*What to do*
Repeat all of the records below with "screenshot" swapped for "screen capture" and everything else left unchanged. Leave the pictures out of your answer.
=======
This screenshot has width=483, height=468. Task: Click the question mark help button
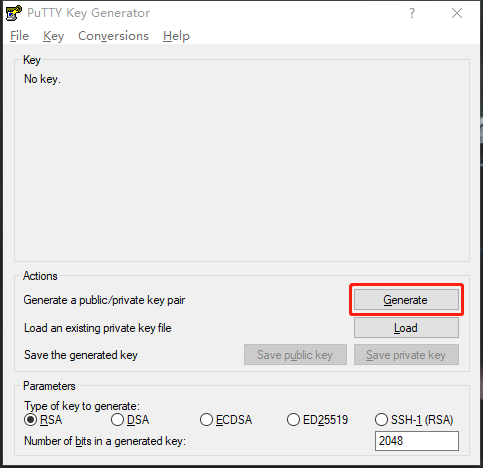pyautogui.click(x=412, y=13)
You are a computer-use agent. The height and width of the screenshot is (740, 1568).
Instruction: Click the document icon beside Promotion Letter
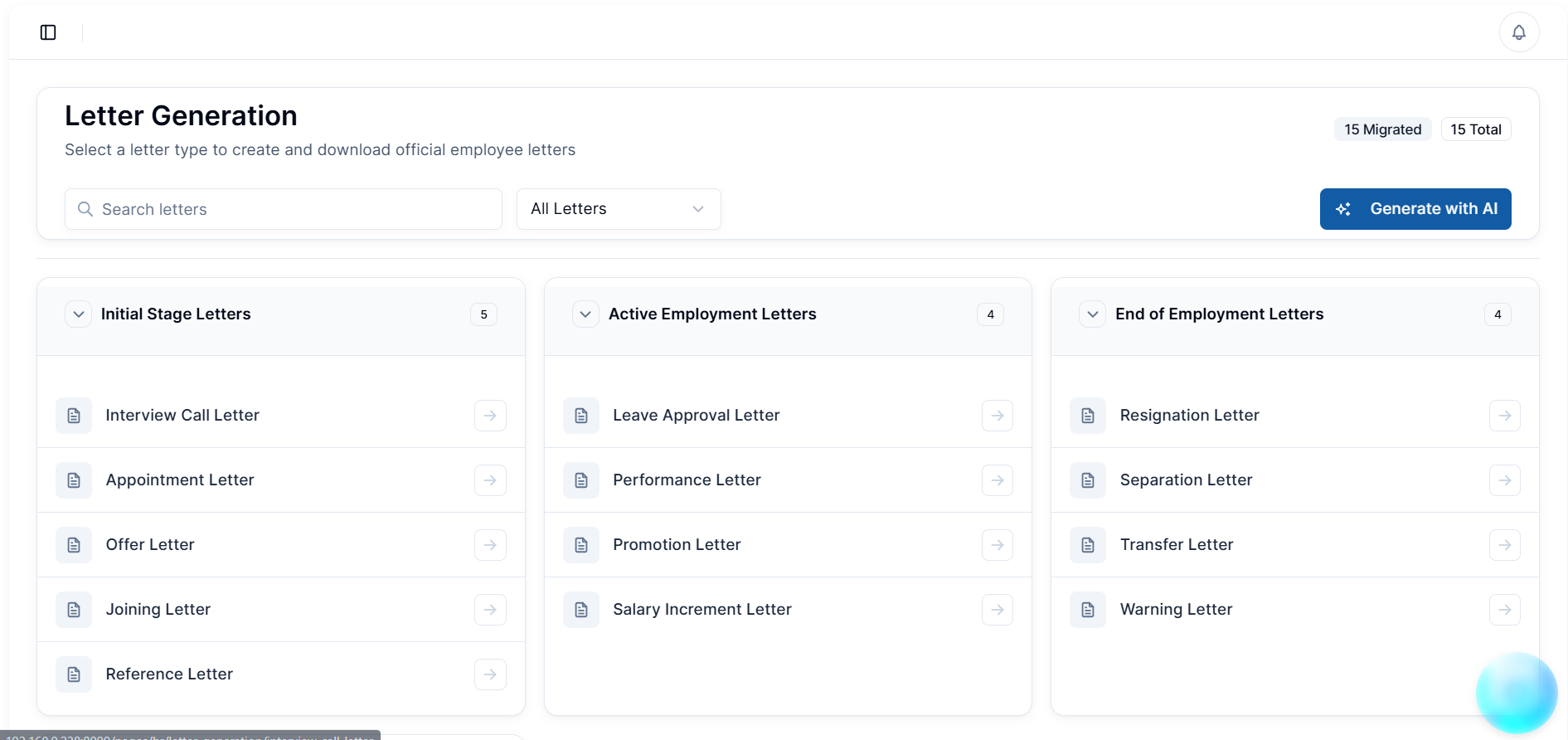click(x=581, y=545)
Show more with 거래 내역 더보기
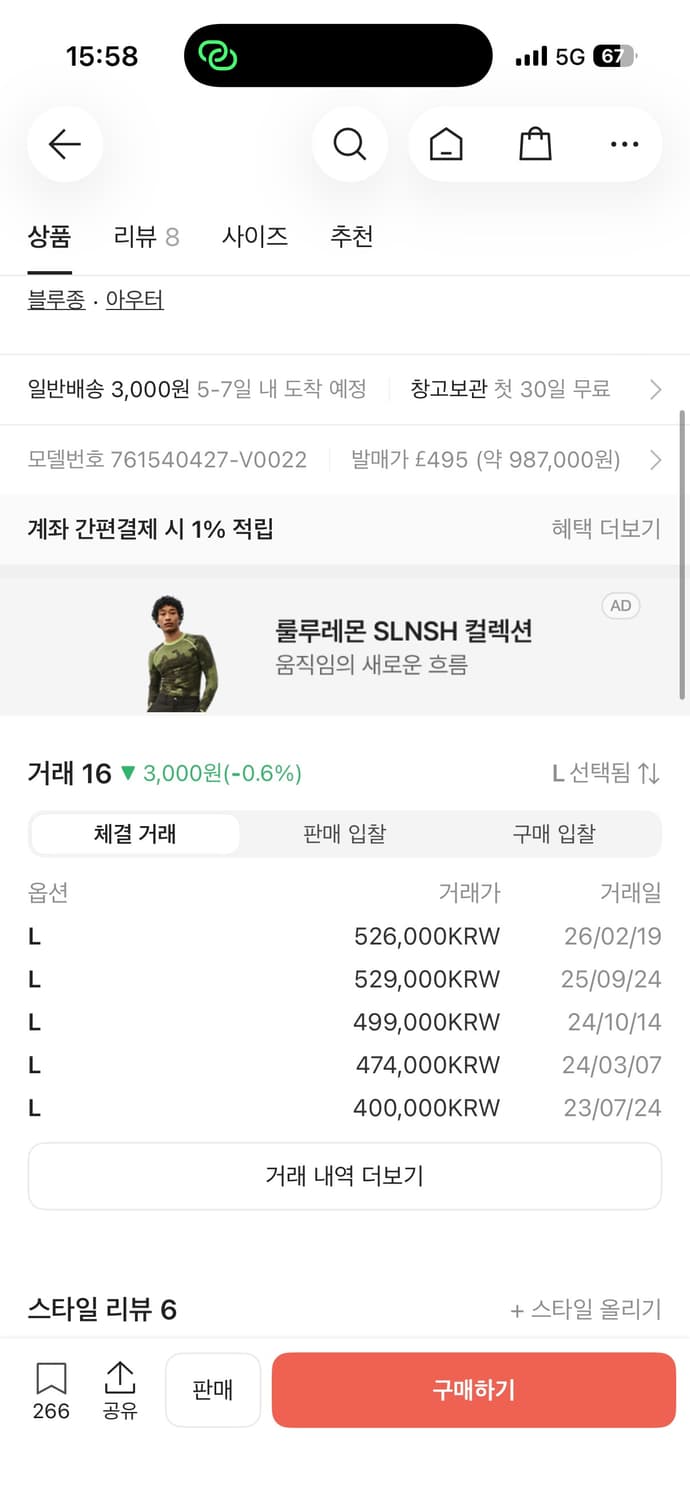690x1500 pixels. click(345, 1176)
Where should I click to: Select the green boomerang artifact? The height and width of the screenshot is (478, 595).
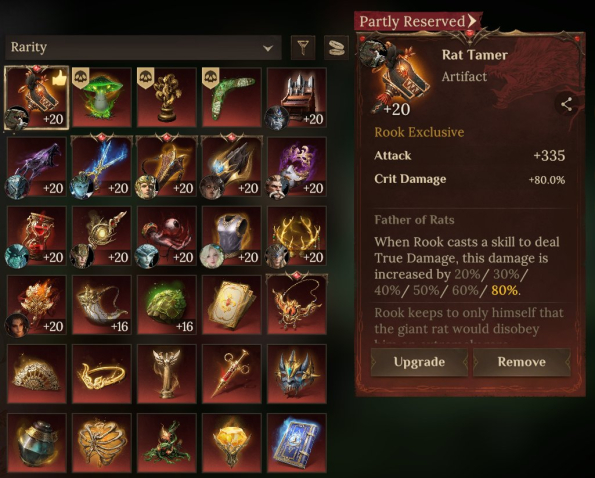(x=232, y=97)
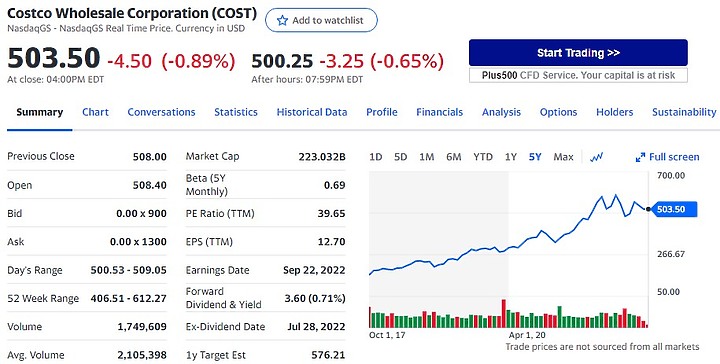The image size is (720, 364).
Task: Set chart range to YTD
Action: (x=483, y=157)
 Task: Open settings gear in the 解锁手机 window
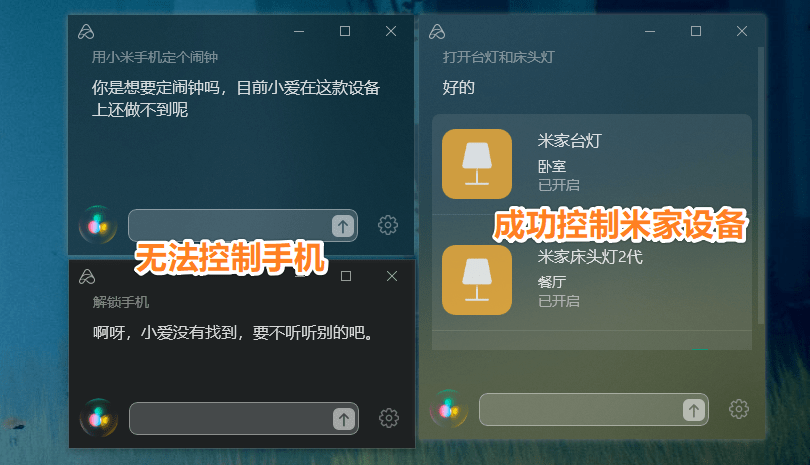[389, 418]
=======
*Worked solution*
This screen capture has width=483, height=468. Task: Click the question mark help button
pyautogui.click(x=412, y=13)
You are a computer-use agent. The height and width of the screen capture is (740, 1568).
Instruction: Click the document icon beside Promotion Letter
click(x=581, y=545)
Show more with 거래 내역 더보기
690x1500 pixels. click(345, 1176)
Where should I click to: Select the green boomerang artifact? The height and width of the screen capture is (478, 595).
(x=232, y=97)
The image size is (720, 364).
Task: Set chart range to YTD
Action: (x=483, y=157)
 Task: Open settings gear in the 解锁手机 window
[389, 418]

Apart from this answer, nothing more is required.